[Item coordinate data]
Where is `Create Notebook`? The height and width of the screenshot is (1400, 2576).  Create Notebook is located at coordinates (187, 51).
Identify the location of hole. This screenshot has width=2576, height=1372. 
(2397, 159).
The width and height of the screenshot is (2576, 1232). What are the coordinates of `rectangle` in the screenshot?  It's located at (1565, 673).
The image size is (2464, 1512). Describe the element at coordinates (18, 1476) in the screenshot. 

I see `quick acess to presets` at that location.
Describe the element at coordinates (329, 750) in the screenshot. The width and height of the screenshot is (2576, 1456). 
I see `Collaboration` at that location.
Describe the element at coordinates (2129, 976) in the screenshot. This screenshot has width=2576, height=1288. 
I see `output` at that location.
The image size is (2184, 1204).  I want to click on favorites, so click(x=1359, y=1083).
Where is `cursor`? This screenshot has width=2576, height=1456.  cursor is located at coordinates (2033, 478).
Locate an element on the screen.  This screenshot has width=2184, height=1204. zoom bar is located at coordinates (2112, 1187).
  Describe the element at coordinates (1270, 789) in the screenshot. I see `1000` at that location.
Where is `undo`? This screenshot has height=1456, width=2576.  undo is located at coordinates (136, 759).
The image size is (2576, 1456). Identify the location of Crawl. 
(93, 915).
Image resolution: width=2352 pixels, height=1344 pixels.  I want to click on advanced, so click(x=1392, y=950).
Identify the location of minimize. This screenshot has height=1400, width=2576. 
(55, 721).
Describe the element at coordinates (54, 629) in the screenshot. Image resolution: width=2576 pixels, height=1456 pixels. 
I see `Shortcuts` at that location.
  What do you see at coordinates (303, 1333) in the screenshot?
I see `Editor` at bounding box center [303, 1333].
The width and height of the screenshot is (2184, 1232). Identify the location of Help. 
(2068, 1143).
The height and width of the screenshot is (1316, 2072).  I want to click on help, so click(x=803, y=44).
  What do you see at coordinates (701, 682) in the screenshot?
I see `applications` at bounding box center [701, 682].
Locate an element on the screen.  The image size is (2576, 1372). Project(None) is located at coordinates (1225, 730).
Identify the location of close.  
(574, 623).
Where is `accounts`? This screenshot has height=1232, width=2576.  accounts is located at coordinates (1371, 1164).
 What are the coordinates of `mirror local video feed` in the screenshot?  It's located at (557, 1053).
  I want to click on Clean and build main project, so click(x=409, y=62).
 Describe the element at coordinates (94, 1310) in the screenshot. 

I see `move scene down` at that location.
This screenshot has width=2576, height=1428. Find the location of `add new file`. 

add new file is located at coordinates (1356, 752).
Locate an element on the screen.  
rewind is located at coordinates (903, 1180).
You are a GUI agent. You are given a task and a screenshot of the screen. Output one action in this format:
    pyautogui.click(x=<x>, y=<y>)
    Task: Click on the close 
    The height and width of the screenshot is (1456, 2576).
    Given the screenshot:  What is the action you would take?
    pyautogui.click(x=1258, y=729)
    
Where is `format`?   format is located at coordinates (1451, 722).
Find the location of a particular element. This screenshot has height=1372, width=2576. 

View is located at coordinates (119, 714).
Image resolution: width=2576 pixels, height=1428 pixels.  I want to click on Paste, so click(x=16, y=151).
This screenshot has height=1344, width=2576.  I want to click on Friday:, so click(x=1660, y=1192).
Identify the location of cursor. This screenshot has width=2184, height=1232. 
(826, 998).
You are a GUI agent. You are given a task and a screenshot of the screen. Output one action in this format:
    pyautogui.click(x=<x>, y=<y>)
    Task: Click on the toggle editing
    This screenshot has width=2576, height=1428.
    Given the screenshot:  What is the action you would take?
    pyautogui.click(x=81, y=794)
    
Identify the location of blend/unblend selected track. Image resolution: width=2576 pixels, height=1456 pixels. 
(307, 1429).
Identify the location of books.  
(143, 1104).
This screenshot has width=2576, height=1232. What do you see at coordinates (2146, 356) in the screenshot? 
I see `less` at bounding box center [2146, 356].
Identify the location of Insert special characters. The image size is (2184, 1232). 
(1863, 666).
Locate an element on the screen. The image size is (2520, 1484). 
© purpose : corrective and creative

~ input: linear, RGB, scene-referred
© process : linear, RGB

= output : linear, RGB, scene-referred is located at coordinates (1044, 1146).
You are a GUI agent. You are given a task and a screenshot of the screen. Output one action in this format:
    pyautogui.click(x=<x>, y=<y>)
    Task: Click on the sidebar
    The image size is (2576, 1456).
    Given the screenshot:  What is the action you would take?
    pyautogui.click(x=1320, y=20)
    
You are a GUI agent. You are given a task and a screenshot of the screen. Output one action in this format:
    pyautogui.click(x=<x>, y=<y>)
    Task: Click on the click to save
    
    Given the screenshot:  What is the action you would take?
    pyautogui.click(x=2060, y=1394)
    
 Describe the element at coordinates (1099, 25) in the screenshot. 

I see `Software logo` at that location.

- _EXERCISE DESCRIPTION_
Count the lines in the records above that contain the string "size", and reply with that number alone.

- _THE RESULT_
7